Michael Nauenberg, Professor of Physics: Recollections of UCSC, 1966-1996, is the edited transcript of a single interview conducted by Randall Jarrell on July 12, 1994. Nauenberg received his B.S. from the Massachusetts Institute of Technology in 1955 and his Ph.D. from Cornell University in 1960. Prior to his appointment as a professor of physics at UC Santa Cruz in 1966, he was an assistant professor at Columbia University and a visiting associate professor at the Stanford Linear Accelerator Center and Stanford University.
At UCSC, Nauenberg served as department chairman of physics from 1970 to 1972, and again from 1983 to 1985. He was instrumental in developing both Stevenson and Crown Colleges, but in 1973 shifted his focus to building a graduate program in physics. He also founded and served as the director of the Institute of Nonlinear Sciences at UC Santa Cruz.
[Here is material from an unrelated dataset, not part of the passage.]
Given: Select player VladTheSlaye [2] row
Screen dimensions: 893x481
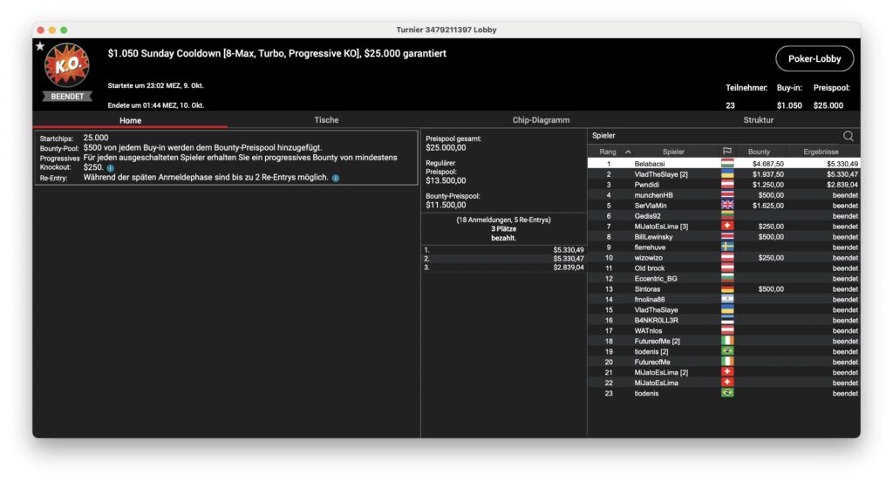Looking at the screenshot, I should [x=724, y=174].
Nauenberg's primary research interests are in particle physics, condensed matter physics, and nonlinear dynamics, and he is the author of numerous publications in these areas. His most recent work is on a new quantum mechanical treatment of neutrino and neutral meson oscillations and on the dynamics of wave packets in weak external fields. He has had a long standing interest in the history of physics and mathematics, particularly during the seventeenth century, and published about a dozen articles on the works of Hooke, Newton and Huygens, and several reviews of recent books on Newton's Principia. He has a particular interest in the history of physics and has helped to bring historians of science and physicists together.
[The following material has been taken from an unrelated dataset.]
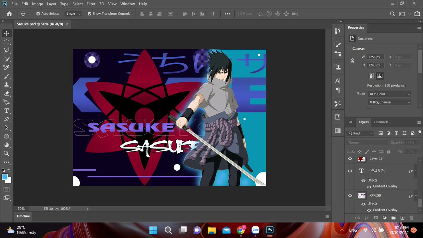The height and width of the screenshot is (238, 423).
Task: Toggle visibility of Layer 13
Action: pos(350,159)
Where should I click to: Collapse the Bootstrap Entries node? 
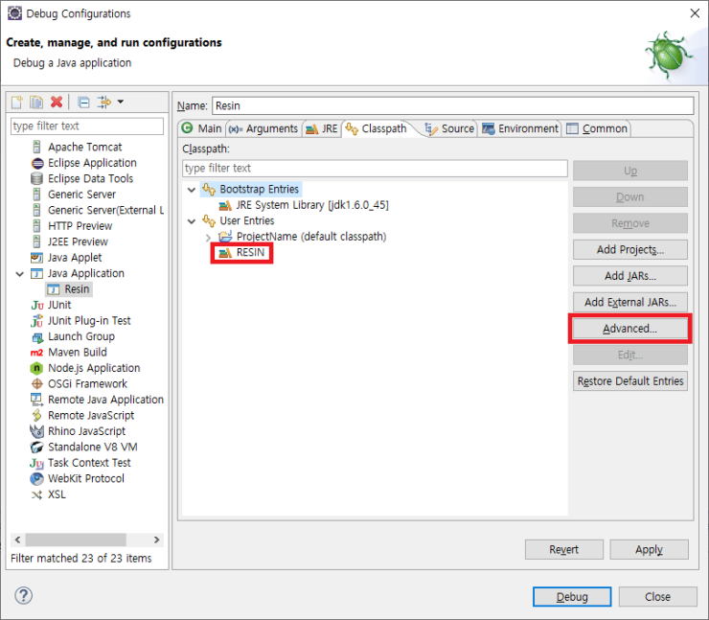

In this oral history narration, Nauenberg shares his impressions and critical evaluation of UCSC as an experiment in public higher education, particularly the tensions between the college-based model and the pressures of the faculty tenure system within the large research University of California system. He points out that the founders of UCSC appear to have overlooked or underestimated the demands building graduate programs would make on faculty members' time. He discusses faculty appointments in the physics department, as well as other key faculty members on campus. He provides a sweeping and cogent assessment of the strengths and achievements of the physics department, and describes the struggle to establish the very successful Santa Cruz Institute for Particle Physics, as well as his frustrating and ultimately unsuccessful political battle to attract the Institute for Theoretical Physics to UC Santa Cruz. This oral history is an invaluable and insightful historical contribution by a senior faculty member with an extensive and distinguished history on the Santa Cruz campus.